======== RECORD SET ========

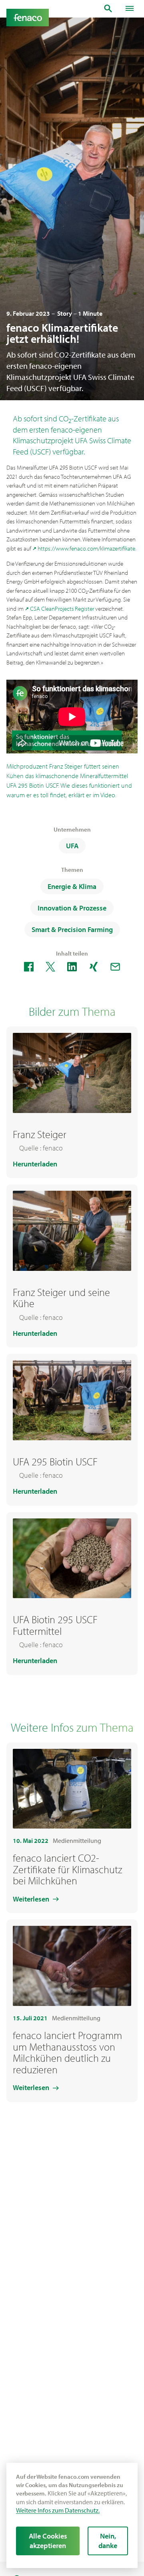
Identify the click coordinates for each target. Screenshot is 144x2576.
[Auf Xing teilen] (93, 966)
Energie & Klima (72, 886)
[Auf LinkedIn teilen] (72, 966)
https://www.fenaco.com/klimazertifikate (86, 548)
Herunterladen (35, 1164)
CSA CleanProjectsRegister (62, 608)
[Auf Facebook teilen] (29, 966)
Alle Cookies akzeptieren (48, 2540)
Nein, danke (107, 2540)
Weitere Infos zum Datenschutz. (58, 2510)
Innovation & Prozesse (72, 907)
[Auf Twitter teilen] (50, 966)
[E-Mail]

========

# ABOUT THIS TASK:
Within the listing above, locate the line containing "https://www.fenaco.com/klimazertifikate (86, 548)" and the line containing "Innovation & Prozesse (72, 907)". Reproduce those two lines and all lines between them exactly, with nothing added.

# RESULT BELOW:
https://www.fenaco.com/klimazertifikate (86, 548)
Herunterladen (35, 1164)
CSA CleanProjectsRegister (62, 608)
[Auf Facebook teilen] (29, 966)
Alle Cookies akzeptieren (48, 2540)
Nein, danke (107, 2540)
Weitere Infos zum Datenschutz. (58, 2510)
Innovation & Prozesse (72, 907)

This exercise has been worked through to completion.